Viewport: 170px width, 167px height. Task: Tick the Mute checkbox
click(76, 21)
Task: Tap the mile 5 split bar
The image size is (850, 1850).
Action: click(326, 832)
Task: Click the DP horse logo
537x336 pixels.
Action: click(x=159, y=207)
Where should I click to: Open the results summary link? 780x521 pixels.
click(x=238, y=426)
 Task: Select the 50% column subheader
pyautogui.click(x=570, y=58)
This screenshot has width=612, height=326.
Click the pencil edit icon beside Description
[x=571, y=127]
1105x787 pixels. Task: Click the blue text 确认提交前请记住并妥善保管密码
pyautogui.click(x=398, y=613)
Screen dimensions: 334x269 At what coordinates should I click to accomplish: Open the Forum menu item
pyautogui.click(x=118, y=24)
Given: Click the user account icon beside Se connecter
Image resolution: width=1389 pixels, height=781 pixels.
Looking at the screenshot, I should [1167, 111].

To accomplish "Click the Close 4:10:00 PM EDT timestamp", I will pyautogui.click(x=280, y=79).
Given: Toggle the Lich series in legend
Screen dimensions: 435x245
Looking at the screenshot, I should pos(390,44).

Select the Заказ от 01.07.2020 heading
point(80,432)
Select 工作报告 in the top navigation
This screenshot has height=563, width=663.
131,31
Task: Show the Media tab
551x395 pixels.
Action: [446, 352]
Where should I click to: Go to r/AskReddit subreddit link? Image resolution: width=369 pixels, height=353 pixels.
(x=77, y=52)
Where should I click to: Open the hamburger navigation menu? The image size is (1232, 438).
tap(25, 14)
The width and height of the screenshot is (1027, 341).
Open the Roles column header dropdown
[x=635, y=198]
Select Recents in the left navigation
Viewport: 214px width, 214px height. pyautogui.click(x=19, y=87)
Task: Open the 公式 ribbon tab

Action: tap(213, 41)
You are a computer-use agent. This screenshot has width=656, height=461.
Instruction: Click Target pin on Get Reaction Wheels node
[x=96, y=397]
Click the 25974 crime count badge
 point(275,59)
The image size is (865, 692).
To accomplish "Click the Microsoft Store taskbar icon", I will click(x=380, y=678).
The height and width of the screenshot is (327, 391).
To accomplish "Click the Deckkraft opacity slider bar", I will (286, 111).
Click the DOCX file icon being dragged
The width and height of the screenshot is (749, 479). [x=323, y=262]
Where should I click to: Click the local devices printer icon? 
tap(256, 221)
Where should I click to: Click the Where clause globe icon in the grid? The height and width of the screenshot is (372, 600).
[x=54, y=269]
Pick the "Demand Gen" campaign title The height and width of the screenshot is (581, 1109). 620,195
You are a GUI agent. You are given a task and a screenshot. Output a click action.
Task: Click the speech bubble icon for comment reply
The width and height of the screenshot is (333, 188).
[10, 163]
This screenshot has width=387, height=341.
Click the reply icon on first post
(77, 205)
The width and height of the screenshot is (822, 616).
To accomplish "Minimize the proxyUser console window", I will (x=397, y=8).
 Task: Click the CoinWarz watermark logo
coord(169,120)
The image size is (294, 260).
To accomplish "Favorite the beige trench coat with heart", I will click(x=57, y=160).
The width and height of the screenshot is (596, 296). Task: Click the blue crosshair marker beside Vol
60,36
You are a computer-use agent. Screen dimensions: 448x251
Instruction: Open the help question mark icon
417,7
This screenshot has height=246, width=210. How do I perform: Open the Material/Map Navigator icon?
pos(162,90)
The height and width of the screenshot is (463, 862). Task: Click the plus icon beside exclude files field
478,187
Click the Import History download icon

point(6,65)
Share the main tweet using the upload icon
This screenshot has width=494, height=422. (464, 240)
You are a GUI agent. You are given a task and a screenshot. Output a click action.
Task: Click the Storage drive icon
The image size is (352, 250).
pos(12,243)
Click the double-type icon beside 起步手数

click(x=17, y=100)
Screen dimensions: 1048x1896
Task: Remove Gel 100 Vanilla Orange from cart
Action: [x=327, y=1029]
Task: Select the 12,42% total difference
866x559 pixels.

# Try it
Exactly the lines from the one containing "The height and width of the screenshot is (463, 862)." through the end of the records above are to be printed, and no others.

# Expected answer
The height and width of the screenshot is (463, 862). Task: Click the plus icon beside exclude files field
478,187
Click the Import History download icon

point(6,65)
Share the main tweet using the upload icon
This screenshot has width=494, height=422. (464, 240)
You are a GUI agent. You are given a task and a screenshot. Output a click action.
Task: Click the Storage drive icon
The image size is (352, 250).
pos(12,243)
Click the double-type icon beside 起步手数

click(x=17, y=100)
Screen dimensions: 1048x1896
Task: Remove Gel 100 Vanilla Orange from cart
Action: [x=327, y=1029]
Task: Select the 12,42% total difference
866x559 pixels.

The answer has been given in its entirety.